Session Poster session 3

Speaker Hans Erik Botker

Event : ESC Congress 2014

  • Topic : coronary artery disease, acute coronary syndromes, acute cardiac care
  • Sub-topic : Coronary Artery Disease and Comorbidities
  • Session type : Poster Session

Authors : M Schmidt (Aarhus,DK), EP Horvath-Puho (Aarhus,DK), LP Pedersen (Aarhus,DK), HT Sorensen (Aarhus,DK), HE Botker (Aarhus,DK)

M. Schmidt1 , E.P. Horvath-Puho1 , L.P. Pedersen1 , H.T. Sorensen1 , H.E. Botker2 , 1Aarhus University Hospital, Department of Clinical Epidemiology - Aarhus - Denmark , 2Aarhus University Hospital, Department of Cardiology - Aarhus - Denmark ,

European Heart Journal ( 2014 ) 35 ( Abstract Supplement ), 494

Purpose: Local and remote ischemic preconditioning are cardioprotective mechanisms. We examined the time-dependent impact of pre-infarction angina pectoris and intermittent claudication on short- and long-term mortality following myocardial infarction.

Methods: We conducted a nationwide population-based cohort study using medical registries. We identified all first-time hospitalizations for myocardial infarction in our country between 1996 and 2012. We used Cox regression to compute mortality rate ratios (MRRs) within 30 days, 31-365 days, 1-5 years, and 6-10 years comparing patients with and without previous angina or intermittent claudication. We repeated the analyses according to time between first diagnosis of angina or intermittent claudication and subsequent myocardial infarction (≤7 days, 8-14 days, 15-30 days, 31-90 days, and >90 days). We adjusted for age, sex, calendar period of diagnosis, and comorbidities.

Results: We identified 150,480 patients with first-time myocardial infarction, among whom 23,705 (15.8%) had previously been diagnosed with stable angina, 3,806 (2.5%) with unstable angina, and 3,740 (2.5%) with intermittent claudication. Compared to patients without previous stable or unstable angina, the adjusted 30-day MRR was 0.85 (95% CI: 0.82-0.88) for patients with prior stable angina and 0.67 (95% CI: 0.61-0.74) for patients with prior unstable angina. The mortality reduction was higher the shorter time interval between angina presentation and myocardial infarction and higher for unstable than stable angina. Thus, the 30-day MRR was 0.33 (95% CI: 0.20-0.55) for patients presenting with unstable angina within 7 days before myocardial infarction compared to myocardial infarction patients without previous angina. Beyond 30-days of follow-up, there was no additional survival benefit of pre-infarction angina.

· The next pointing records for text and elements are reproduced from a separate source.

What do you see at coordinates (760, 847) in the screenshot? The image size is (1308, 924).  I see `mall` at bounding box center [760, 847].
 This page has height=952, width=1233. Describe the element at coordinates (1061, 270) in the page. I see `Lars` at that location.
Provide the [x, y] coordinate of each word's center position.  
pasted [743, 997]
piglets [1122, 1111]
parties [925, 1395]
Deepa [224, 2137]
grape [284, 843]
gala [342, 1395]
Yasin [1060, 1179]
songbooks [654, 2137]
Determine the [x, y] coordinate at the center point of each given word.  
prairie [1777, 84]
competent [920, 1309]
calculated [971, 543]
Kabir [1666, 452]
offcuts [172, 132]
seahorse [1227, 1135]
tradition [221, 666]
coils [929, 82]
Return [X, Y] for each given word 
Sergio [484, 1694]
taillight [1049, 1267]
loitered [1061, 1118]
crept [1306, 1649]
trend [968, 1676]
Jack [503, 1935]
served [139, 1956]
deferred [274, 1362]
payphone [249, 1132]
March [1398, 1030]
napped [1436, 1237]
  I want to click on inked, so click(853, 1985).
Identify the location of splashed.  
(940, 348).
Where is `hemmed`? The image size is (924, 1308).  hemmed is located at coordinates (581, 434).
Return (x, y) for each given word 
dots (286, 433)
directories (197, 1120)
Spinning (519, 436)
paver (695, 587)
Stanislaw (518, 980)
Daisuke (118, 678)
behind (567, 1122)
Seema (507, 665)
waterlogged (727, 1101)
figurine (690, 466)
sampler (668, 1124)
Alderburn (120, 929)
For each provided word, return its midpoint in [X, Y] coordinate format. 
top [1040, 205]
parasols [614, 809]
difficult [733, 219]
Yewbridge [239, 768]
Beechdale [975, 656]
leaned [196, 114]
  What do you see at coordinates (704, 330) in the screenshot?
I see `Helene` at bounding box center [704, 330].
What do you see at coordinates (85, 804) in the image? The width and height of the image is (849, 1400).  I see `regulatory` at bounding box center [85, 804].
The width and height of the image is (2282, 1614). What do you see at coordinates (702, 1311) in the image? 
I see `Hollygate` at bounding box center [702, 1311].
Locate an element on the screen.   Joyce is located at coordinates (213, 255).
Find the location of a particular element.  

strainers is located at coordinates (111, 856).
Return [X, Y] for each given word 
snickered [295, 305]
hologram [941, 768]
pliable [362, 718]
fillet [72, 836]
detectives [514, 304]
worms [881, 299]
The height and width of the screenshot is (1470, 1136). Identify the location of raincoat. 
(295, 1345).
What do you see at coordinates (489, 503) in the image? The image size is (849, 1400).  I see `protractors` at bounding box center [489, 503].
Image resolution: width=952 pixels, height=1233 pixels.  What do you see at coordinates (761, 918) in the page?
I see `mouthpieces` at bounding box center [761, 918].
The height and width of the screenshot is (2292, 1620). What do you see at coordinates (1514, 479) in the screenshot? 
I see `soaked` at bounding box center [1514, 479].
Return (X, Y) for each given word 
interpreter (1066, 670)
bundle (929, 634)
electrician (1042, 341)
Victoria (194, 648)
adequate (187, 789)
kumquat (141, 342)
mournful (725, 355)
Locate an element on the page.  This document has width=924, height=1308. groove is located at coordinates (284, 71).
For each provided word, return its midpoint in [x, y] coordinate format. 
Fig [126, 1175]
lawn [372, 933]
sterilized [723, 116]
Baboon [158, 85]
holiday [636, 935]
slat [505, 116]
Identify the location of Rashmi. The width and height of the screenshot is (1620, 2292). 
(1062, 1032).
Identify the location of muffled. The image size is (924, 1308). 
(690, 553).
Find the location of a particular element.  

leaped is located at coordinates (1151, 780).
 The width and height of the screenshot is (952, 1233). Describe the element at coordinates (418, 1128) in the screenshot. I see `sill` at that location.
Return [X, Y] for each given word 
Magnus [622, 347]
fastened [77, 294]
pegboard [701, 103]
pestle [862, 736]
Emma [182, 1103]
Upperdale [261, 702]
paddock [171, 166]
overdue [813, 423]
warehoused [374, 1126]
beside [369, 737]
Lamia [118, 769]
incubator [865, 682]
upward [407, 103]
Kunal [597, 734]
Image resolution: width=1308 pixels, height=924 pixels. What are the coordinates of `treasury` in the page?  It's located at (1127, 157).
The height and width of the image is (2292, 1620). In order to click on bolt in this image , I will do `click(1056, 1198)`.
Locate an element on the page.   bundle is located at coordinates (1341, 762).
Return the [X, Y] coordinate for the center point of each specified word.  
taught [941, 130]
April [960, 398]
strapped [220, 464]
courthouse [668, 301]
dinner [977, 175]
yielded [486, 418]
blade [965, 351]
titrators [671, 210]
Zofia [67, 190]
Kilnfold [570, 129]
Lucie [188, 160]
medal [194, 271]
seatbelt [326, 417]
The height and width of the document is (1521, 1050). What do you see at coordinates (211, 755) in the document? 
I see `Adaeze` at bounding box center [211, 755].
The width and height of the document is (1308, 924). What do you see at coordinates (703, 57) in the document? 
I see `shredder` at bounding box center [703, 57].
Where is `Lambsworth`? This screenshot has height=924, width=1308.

Independent of time to myocardial infarction, patients with intermittent claudication had increased short and long-term mortality.

Conclusions: Pre-infarction angina, but not intermittent claudication, improved 30-day mortality following myocardial infarction. The dependency of time and angina type, suggests an effect of endogenous local ischemic preconditioning. The results for intermittent claudication may reflect an absent remote preconditioning effect or the higher comorbidity burden among these patients.